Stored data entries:
____________________
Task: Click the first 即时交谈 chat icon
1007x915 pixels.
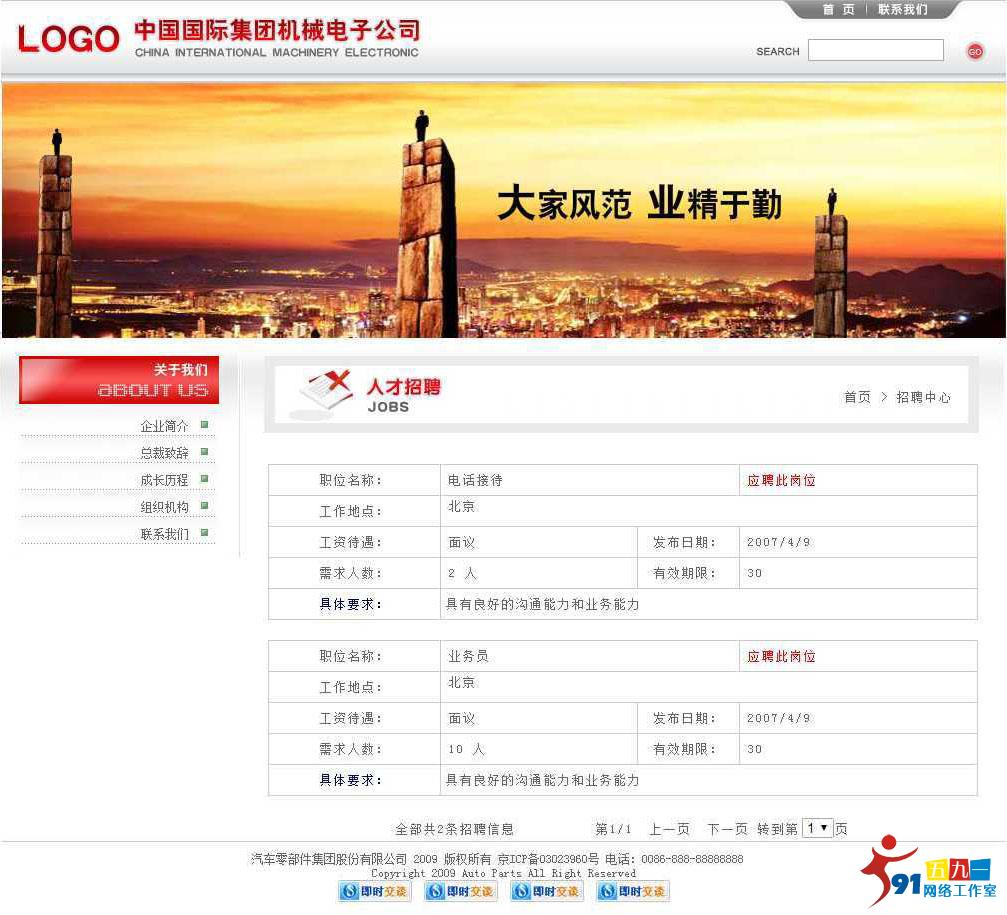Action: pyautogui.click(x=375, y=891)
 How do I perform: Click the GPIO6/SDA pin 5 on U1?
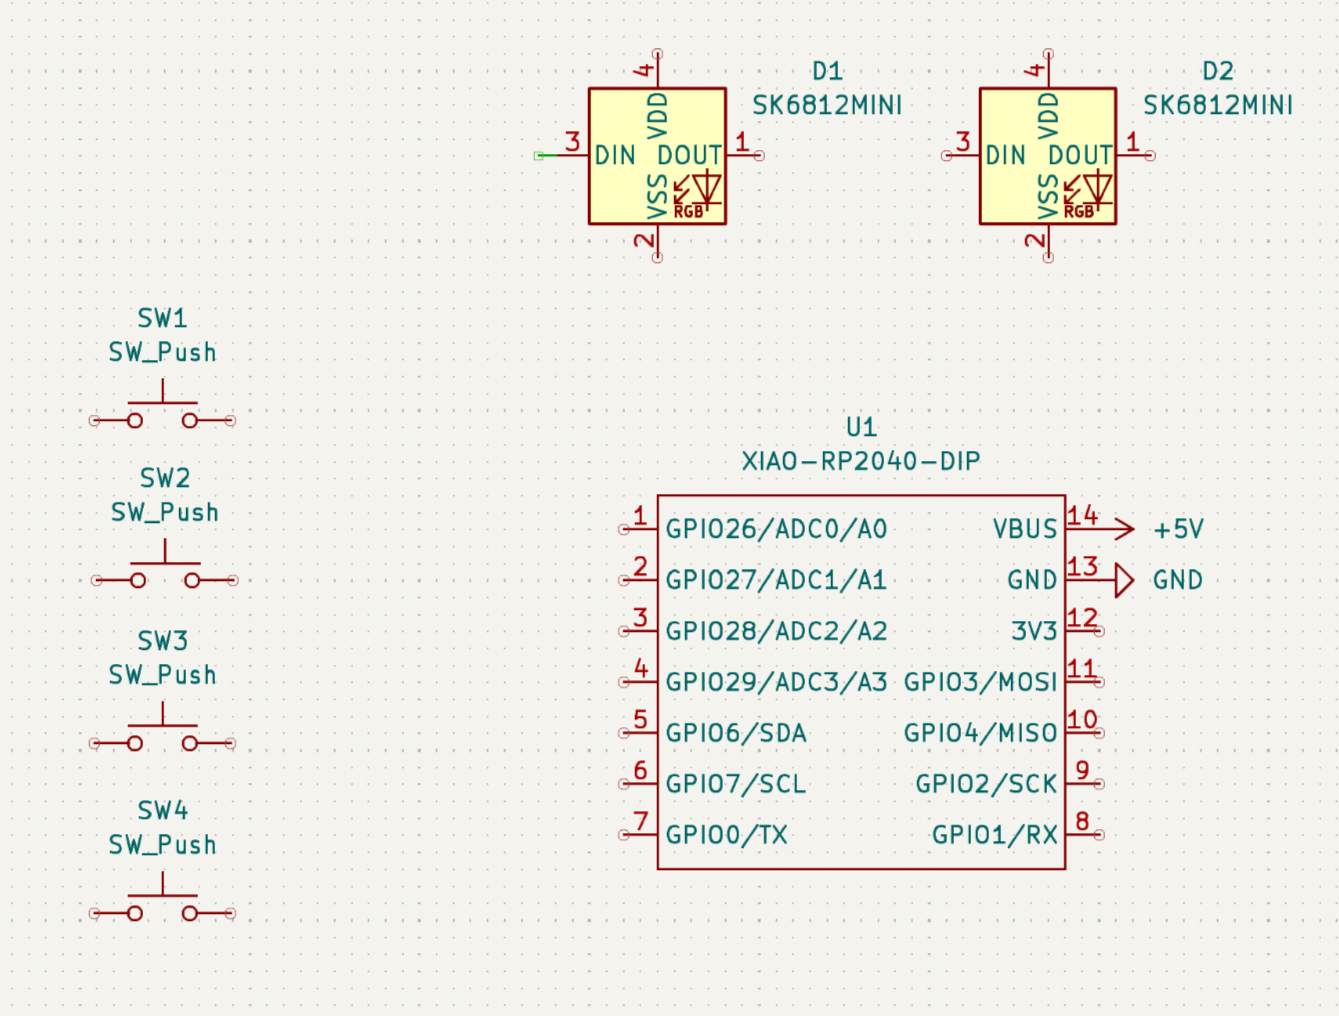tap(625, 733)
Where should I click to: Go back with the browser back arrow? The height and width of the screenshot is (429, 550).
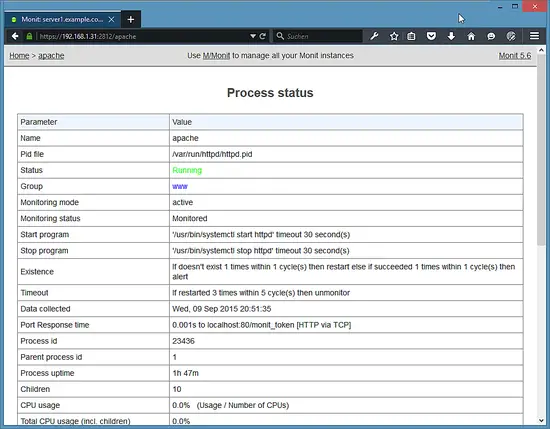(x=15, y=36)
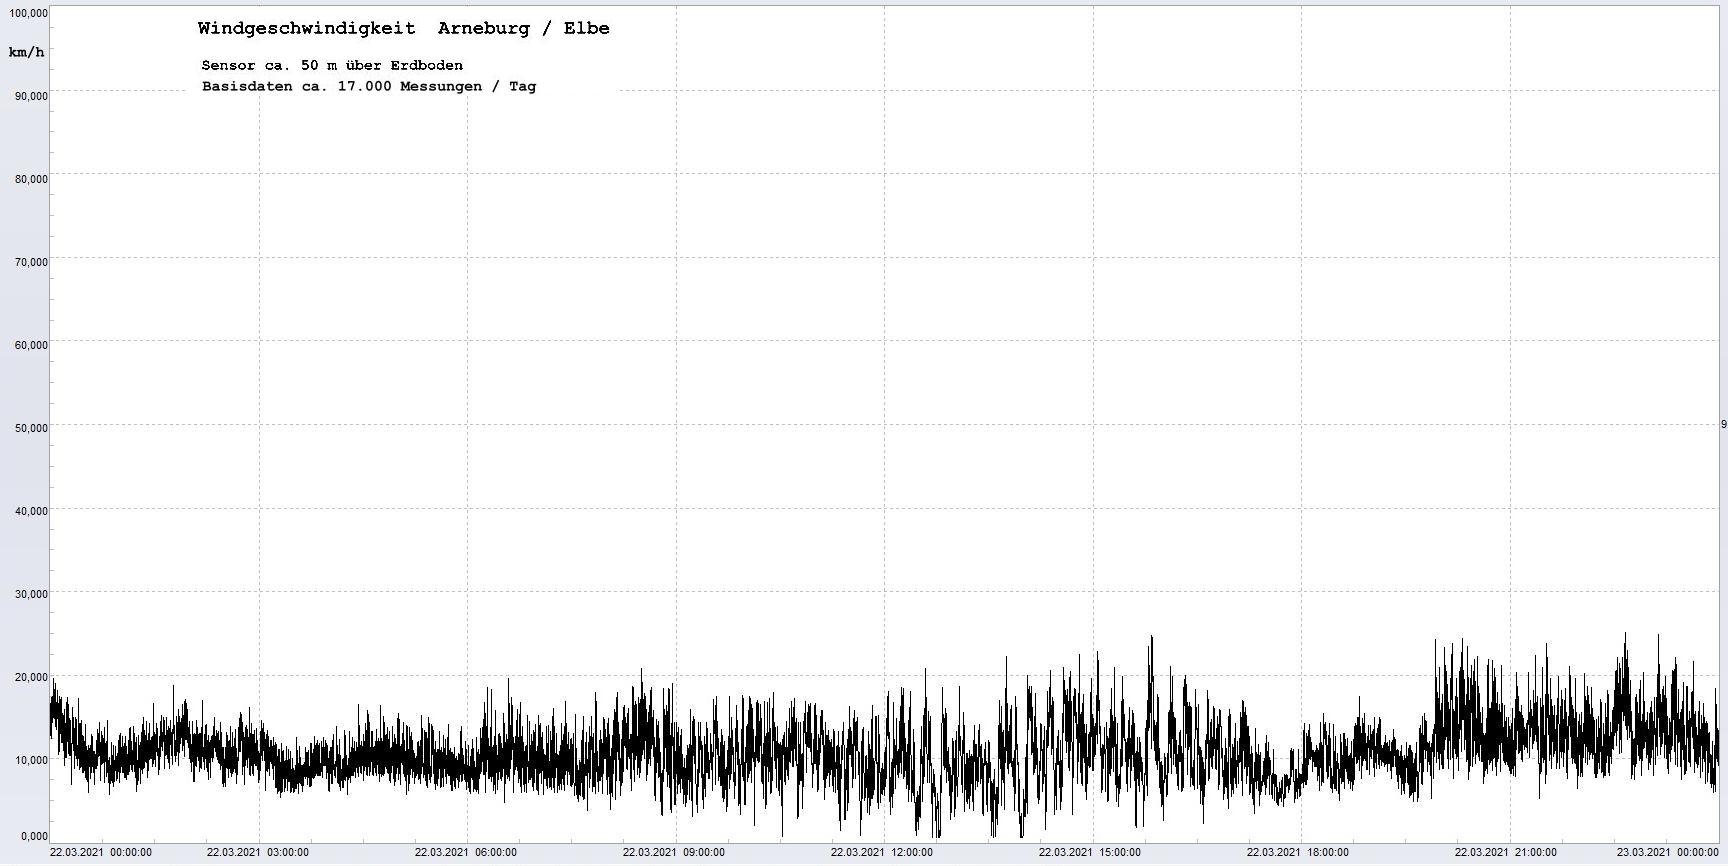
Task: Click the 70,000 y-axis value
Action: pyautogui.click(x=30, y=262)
____________________
WHAT TO WORK ON: From the first line to the last, restate the entries exactly, without pictures.

TASK ANSWER:
Task: Click the first 即时交谈 chat icon
1007x915 pixels.
Action: pyautogui.click(x=375, y=891)
 How do I perform: Click the GPIO6/SDA pin 5 on U1?
tap(625, 733)
Where should I click to: Go back with the browser back arrow? The height and width of the screenshot is (429, 550).
(x=15, y=36)
Task: Click the 70,000 y-axis value
Action: pyautogui.click(x=30, y=262)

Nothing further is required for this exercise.